A new type of wave function for Li, Be+, and B++

Abstract

A recently developed method for electronic wave functions has been applied to Li, Be+, and B++. This method, the G1 method, leads to much better energies than does the Hartree-Fock (HF) method (for Li the G1 energy is -7.447560 as compared to the HF energy of -7.432727); however, the independent-particle interpretation is retained. A significant difference is that although the HF valence orbital has a node (being orthogonal to the core orbital), none of the three G1 orbitals has a node. The valence G1 orbital satisfies the cusp condition at the nucleus, has a minimum in the core region, and outside the core region is very similar to the HF valence orbital.
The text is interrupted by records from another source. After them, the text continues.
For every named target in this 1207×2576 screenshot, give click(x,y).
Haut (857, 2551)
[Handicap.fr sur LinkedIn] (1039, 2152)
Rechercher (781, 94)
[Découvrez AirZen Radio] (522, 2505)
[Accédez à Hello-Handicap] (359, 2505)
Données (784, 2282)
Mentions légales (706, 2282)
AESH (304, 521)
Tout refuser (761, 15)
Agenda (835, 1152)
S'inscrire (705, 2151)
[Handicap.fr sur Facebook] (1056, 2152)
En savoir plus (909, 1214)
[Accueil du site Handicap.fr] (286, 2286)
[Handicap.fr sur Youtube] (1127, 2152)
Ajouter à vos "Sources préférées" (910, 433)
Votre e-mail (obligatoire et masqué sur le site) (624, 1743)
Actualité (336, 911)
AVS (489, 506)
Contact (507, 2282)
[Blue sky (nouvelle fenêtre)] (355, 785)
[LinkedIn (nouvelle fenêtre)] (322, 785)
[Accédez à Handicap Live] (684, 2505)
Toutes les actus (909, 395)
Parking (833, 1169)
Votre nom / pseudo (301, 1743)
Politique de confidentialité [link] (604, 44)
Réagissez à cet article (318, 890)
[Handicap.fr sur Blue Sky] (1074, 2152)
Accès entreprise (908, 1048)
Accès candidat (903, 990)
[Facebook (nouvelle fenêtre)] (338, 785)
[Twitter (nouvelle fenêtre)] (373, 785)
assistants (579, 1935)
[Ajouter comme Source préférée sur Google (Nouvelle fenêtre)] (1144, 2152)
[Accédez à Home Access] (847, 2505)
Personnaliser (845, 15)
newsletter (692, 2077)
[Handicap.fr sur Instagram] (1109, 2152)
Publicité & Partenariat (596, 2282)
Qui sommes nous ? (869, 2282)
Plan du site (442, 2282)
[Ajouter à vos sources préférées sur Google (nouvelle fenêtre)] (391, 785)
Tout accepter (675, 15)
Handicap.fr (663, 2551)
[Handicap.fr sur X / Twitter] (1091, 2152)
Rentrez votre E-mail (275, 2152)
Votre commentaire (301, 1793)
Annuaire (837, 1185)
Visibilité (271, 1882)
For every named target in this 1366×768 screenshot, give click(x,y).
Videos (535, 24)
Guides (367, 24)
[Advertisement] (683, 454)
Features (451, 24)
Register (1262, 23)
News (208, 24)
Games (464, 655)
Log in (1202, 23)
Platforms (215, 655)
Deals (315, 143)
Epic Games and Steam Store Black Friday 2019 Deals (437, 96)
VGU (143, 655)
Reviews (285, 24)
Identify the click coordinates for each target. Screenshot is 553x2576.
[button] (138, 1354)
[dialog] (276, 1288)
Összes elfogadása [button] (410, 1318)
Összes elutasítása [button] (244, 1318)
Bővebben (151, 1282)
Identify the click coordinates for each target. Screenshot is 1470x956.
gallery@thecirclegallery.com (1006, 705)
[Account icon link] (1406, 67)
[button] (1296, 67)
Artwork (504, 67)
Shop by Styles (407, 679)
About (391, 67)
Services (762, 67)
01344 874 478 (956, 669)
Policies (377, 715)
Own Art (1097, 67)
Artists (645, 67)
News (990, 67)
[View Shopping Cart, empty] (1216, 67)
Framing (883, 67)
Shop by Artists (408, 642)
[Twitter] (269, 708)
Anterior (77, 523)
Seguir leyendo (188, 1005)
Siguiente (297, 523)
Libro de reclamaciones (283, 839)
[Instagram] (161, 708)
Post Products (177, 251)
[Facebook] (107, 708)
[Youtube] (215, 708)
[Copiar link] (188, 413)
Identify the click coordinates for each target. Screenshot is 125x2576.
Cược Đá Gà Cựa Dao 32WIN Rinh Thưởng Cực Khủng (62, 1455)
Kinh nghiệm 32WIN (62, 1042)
The G1 wave function has the form of a paired-electron wave function but strong orthogonality is not imposed. Since the resulting orbitals have significant overlaps and since the energy is made much worse by imposing strong orthogonality, it appears that strong orthogonality is a significant constraint for orbital-type paired-electron wave functions (such as in the extended valence bond method). Since the G1 wave function is nearly at the radial limit and does not include instantaneous correlation among the electrons, the dynamic correlation is essentially all due to angular correlation just as for two electron atoms and ions. Since the G1 valence orbitals need not be orthogonal to the core orbitals, the use of this method for solids could eliminate these problems in band-structure calculations which are due to the orthogonality conditions inherent in the HF method.